__What the exercise asks__: Copy the lines below exactly. Start at the first and finish with the line containing "Dermapen mi kimyasal peeling mi (136, 1331)".

__Data to process__:
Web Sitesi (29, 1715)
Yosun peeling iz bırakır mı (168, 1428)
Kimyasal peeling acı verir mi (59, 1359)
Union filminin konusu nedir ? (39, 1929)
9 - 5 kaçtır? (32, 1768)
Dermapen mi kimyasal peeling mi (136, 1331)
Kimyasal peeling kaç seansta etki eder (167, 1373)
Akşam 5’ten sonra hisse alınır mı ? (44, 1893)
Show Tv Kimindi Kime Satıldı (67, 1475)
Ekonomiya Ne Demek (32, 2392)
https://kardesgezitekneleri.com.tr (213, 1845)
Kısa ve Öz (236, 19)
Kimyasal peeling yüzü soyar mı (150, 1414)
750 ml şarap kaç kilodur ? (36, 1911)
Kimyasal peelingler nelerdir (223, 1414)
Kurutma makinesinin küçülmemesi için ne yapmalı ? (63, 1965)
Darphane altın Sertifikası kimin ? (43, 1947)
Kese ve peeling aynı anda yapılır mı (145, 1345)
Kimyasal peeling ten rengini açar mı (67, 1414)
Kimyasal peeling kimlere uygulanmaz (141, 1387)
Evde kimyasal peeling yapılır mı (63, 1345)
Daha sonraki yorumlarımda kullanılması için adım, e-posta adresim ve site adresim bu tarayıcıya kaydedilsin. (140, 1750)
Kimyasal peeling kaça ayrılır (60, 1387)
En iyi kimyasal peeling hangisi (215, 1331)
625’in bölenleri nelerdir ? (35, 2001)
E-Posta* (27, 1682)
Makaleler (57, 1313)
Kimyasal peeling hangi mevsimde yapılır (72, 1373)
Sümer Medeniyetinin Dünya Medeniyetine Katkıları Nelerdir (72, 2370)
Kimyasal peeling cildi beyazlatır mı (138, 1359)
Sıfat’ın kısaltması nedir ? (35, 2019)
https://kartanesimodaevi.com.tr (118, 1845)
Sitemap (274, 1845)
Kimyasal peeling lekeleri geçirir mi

__Solution to the problem__:
Web Sitesi (29, 1715)
Yosun peeling iz bırakır mı (168, 1428)
Kimyasal peeling acı verir mi (59, 1359)
Union filminin konusu nedir ? (39, 1929)
9 - 5 kaçtır? (32, 1768)
Dermapen mi kimyasal peeling mi (136, 1331)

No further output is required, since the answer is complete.